Thursday, June 20, 2013

I Love It When a Devious Plan Comes Together

The idea for my new novel was birthed back in November. It started out as an idea that I was noodling around with and I'd put it on the back burner until January, when I decided to use the idea to craft my thesis novel. After a false start, I retooled and decided to try my hand at turning it into a Sci Fi Mystery novel. I'd never attempted anything remotely like a mystery before, so I did a little research on how the genre is approached and did my best to stay within those bounds. It was hard for me. First of all there is no dead body at the beginning. Bad stuff happens, but it doesn't start with a murder. I still thought I had enough to get there, but the further along I got the more it seemed to veer away from the mystery tropes. It was confounding me, but now I have clarity. I am writing a Thriller, not a Who Dunnit?

There's a great post over at Indelibles.  Mystery vs. Suspense: The 8 Keys. Cindy Hogan condensed the ideas from a book by C. Wheat called How to Write Killer Fiction into these eight keys to differentiate the two genres.
Mystery                                        
1.It's all about the clues-your character needs to sift through the clues to find order.
                                                                   
2.You have suspects and there is only a few-as clues are uncovered the list of suspects narrows.
                                                              
3.You'll write in some red herrings- false leads that take the character away from the truth
                                                           
4.Your "detective" has skills to uncover the "murderer"
                   
5.Your reader is 2 steps behind the detective-reader doesn't discover who-done-it until the very end
              
6.The question is who killed X?
                             
7.Information is withheld-this creates tension.
               
8.The satisfaction of reading is intellectual-most emotion is buried and hidden beneath secrets-you, as the reader, want to discover, figure out who did it.

Suspense
1. It's all about surprises-your character is plunged into chaos.

2.There are betrayers and the hero's world gets bigger and more dangerous

3.You have cycles of distrust-characters that the hero trusts turn out to be untrustworthy

4.Your "hero" learns skills he/she needs-the hero must become someone else to prevail

5.Your reader is 2 steps ahead of your character- the reader is yelling at the book-don't go in there! to the main character. They know what awaits the character.

6.The question is whether or not the hero will prevail

7.Information is given that leads the character to his/her next step.

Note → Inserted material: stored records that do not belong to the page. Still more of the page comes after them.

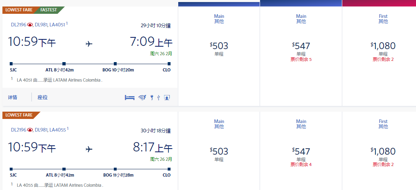Viewport: 416px width, 190px height.
Task: Choose the $1,080 First fare for the 8:17上午 flight
Action: click(383, 151)

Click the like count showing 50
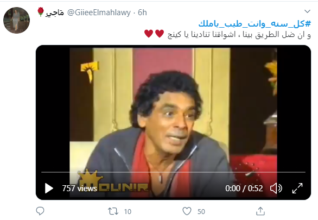click(201, 212)
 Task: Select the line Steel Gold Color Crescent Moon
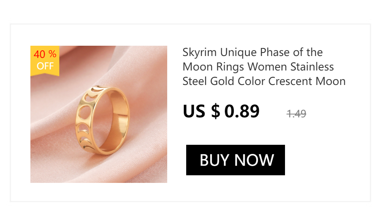click(264, 81)
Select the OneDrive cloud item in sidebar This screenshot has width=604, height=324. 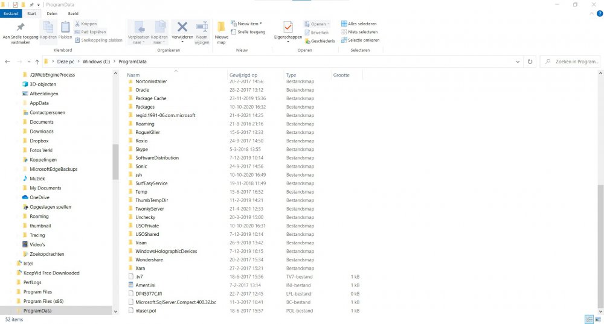pyautogui.click(x=39, y=197)
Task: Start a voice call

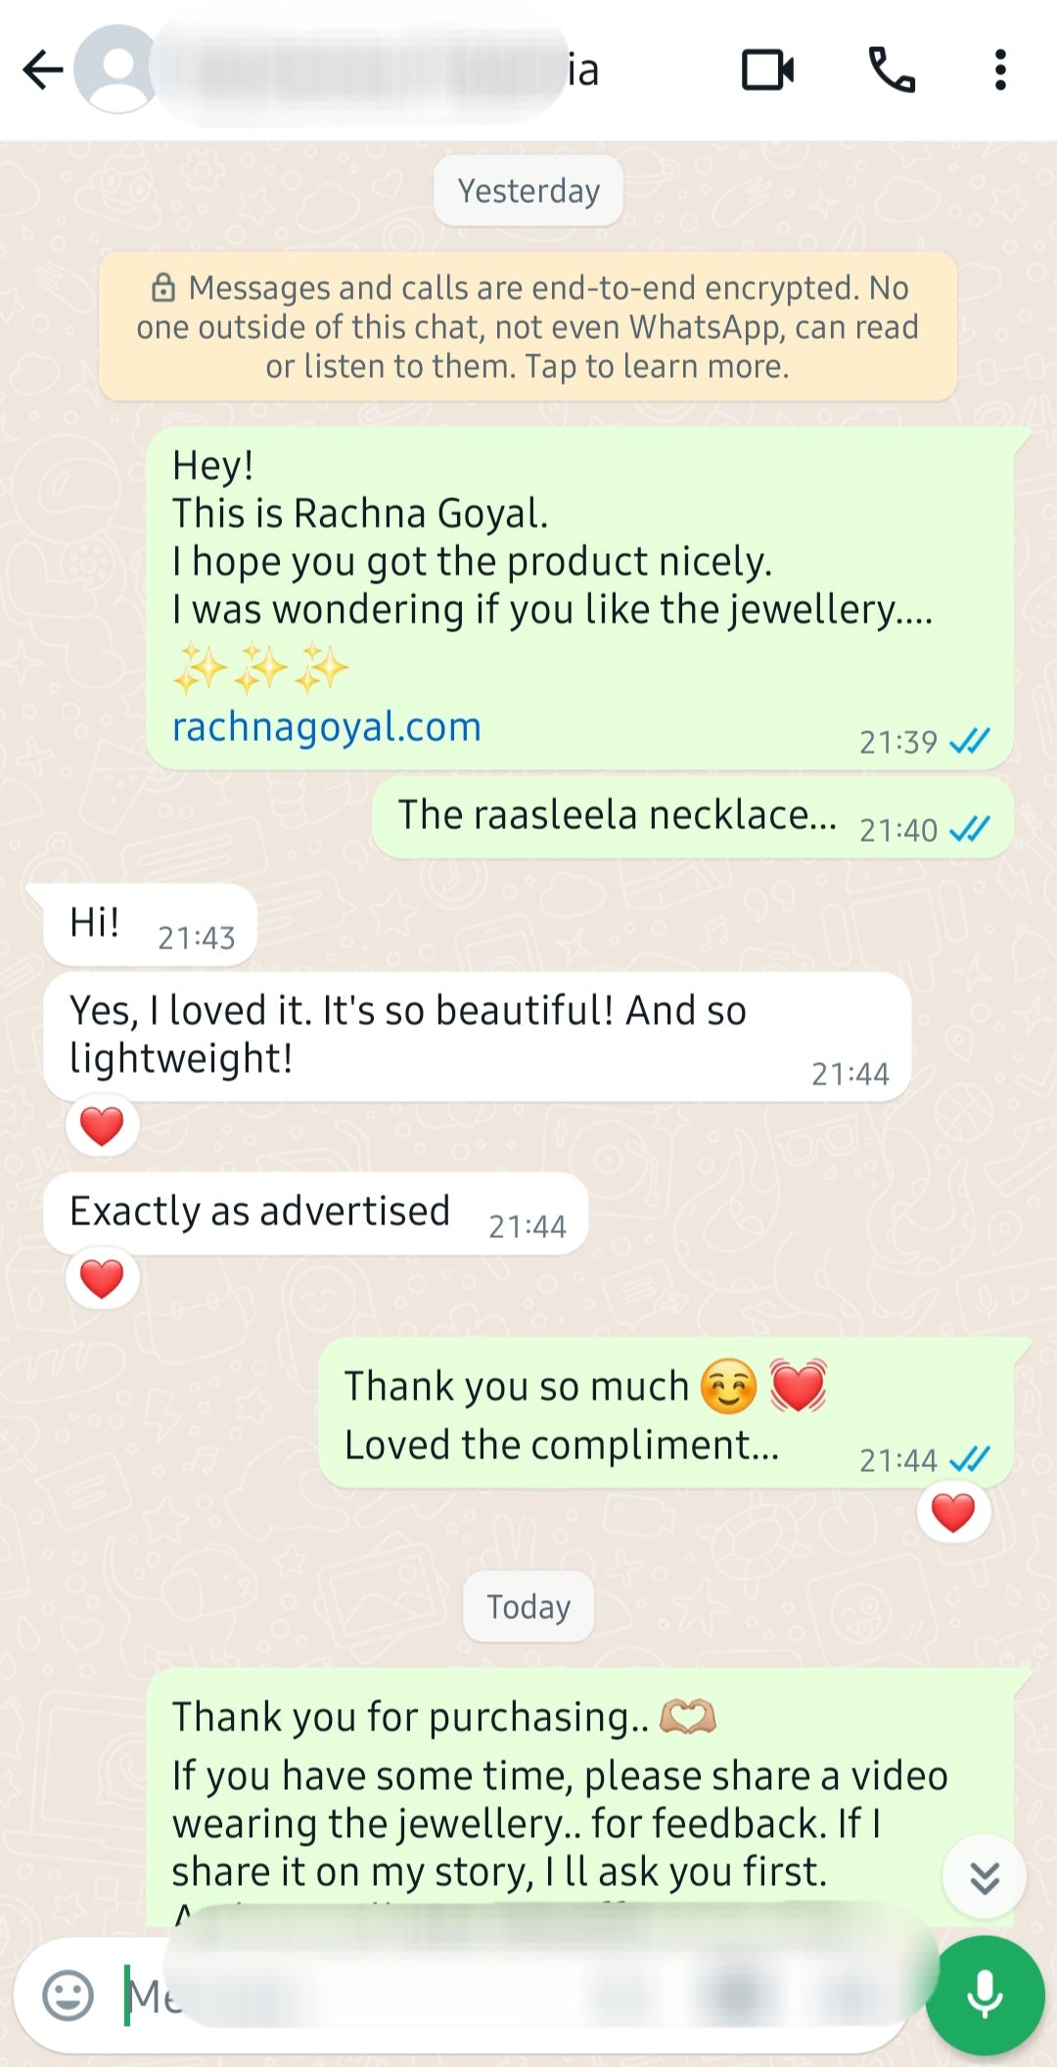Action: pos(892,69)
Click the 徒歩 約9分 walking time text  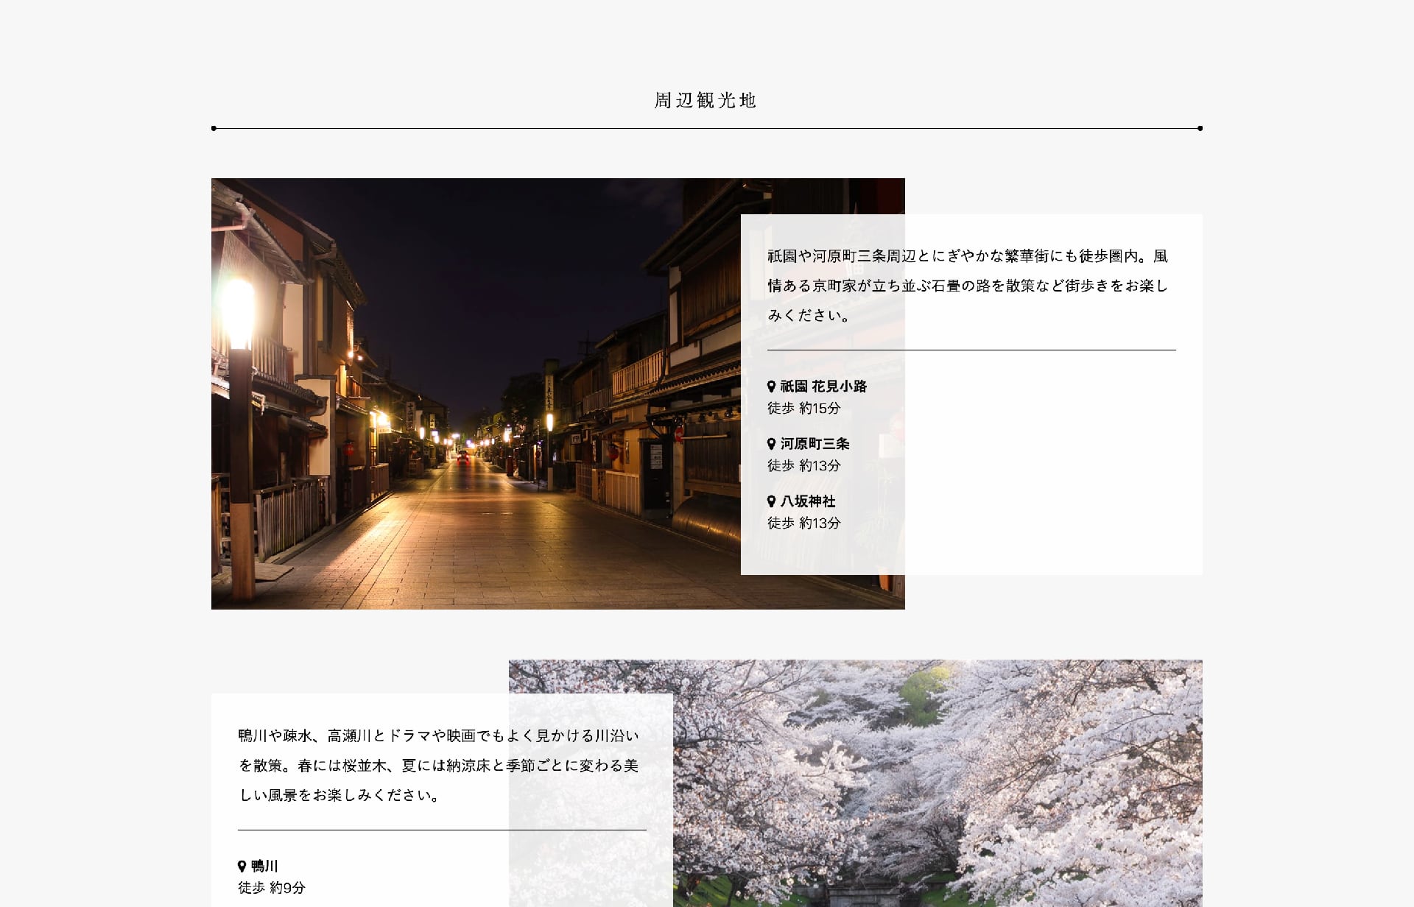271,888
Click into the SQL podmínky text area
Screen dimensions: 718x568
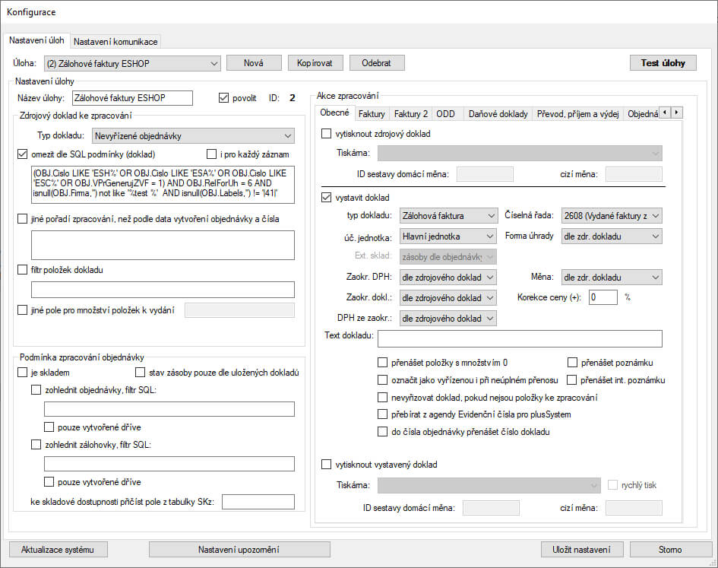coord(163,185)
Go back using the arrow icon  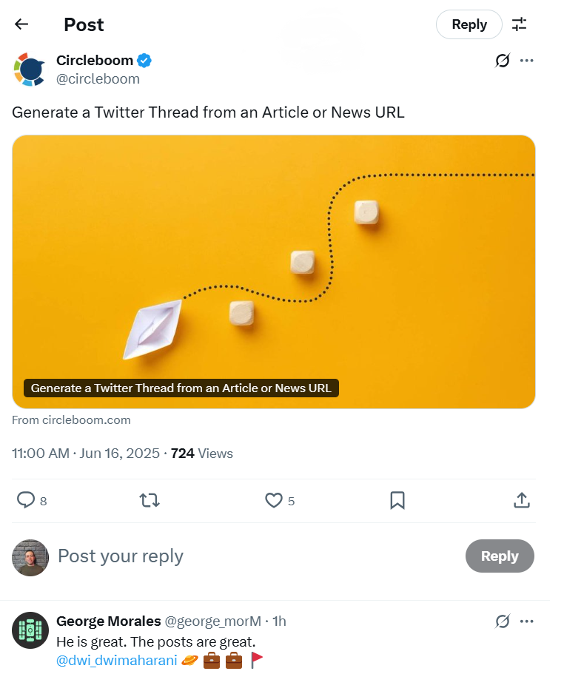click(x=21, y=24)
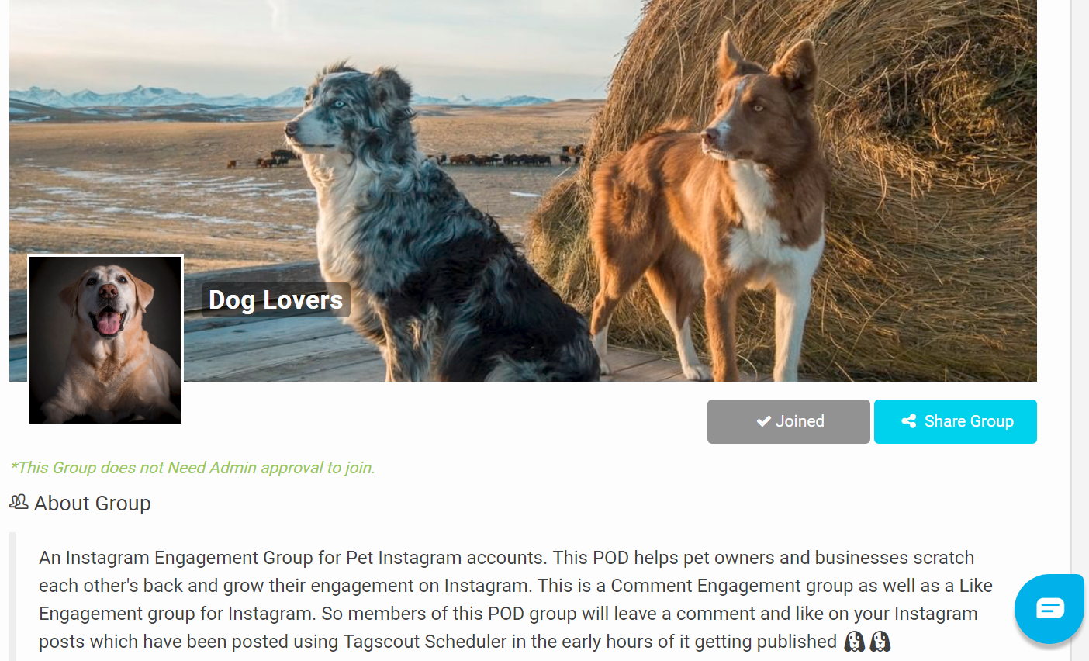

It creates anticipation.

8.The satisfaction of reading is emotional-the ups and downs of the main character-readers like to see the struggle.
 

The light bulb went off for me when I read this and now the course is clear to finish the story.
Clear Ether!

2 comments:

  1. Yay! Now, which story are you talking about?

    Seeing the differences listed like this, I can see WHY I enjoy suspense so much more. I like the emotional ups and downs.